Full counting statistics as a probe of quantum coherence in a side-coupled double quantum dot system

TL;DR

This paper theoretically investigates how high-order current fluctuations in a double quantum dot system reveal quantum coherence, showing that noise characteristics depend on quantum effects and can be tuned for device applications.

Contribution

It introduces a particle-number-resolved master equation approach to analyze full counting statistics, highlighting the role of quantum coherence in noise behavior and device tunability.

Findings

High-order cumulants are more sensitive to quantum coherence than average current.

Quantum coherence influences super-Poissonian noise occurrence depending on coupling regimes.

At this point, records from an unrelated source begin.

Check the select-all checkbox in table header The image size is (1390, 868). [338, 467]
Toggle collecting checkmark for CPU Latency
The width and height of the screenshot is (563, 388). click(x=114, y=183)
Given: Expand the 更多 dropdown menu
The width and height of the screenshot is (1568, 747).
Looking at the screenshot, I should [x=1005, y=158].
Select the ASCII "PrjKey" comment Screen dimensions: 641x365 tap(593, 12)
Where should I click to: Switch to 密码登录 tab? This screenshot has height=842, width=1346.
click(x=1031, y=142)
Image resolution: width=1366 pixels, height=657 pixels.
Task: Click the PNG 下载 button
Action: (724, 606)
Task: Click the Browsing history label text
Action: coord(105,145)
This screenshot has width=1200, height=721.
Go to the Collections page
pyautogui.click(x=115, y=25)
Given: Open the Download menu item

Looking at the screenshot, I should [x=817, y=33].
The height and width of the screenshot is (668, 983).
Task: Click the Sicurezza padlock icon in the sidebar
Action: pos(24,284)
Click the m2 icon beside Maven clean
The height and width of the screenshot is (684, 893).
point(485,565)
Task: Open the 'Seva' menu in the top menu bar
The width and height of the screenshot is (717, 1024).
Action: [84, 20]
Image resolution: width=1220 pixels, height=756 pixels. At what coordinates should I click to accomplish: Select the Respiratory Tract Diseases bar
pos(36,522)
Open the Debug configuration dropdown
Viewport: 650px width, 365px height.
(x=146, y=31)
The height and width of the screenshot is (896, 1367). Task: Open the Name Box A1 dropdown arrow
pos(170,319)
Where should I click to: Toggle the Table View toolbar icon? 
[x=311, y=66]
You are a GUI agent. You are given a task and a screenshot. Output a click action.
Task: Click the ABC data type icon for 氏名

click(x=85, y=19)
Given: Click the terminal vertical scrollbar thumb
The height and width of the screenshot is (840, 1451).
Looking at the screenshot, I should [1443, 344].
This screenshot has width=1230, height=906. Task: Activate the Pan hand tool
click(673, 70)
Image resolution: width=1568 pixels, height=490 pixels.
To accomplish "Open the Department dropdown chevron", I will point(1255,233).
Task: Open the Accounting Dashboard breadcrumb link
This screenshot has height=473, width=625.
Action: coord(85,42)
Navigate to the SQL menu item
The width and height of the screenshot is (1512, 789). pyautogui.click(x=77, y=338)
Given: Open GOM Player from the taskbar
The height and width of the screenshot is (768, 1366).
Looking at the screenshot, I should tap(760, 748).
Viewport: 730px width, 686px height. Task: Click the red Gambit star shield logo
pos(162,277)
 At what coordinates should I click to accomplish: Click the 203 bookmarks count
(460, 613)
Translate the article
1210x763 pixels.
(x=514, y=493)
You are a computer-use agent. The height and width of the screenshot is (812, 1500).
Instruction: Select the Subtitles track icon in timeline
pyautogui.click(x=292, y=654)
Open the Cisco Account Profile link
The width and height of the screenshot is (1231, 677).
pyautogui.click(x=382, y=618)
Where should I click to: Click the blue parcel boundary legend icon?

Super-Poissonian noise can be enhanced by considering electron spins and is tunable via system eigenstates.

Abstract

We study theoretically the full counting statistics of electron transport through side-coupled double quantum dot (QD) based on an efficient particle-number-resolved master equation. It is demonstrated that the high-order cumulants of transport current are more sensitive to the quantum coherence than the average current, which can be used to probe the quantum coherence of the considered double QD system. Especially, the quantum coherence plays a crucial role in determining whether the super-Poissonian noise occurs in the weak inter-dot hopping coupling regime depending on the corresponding dot-lead coupling, and the corresponding values of super-Poissonian noise can be relatively enhanced when considering the spins of conduction electrons. Moreover, this super-Poissonian noise bias range depends on the singly-occupied eigenstates of the system, which thus suggests a tunable super-Poissonian noise device. The occurrence-mechanism of super-Poissonian noise can be understood in terms of the interplay of quantum coherence and effective competition between fast-and-slow transport channels.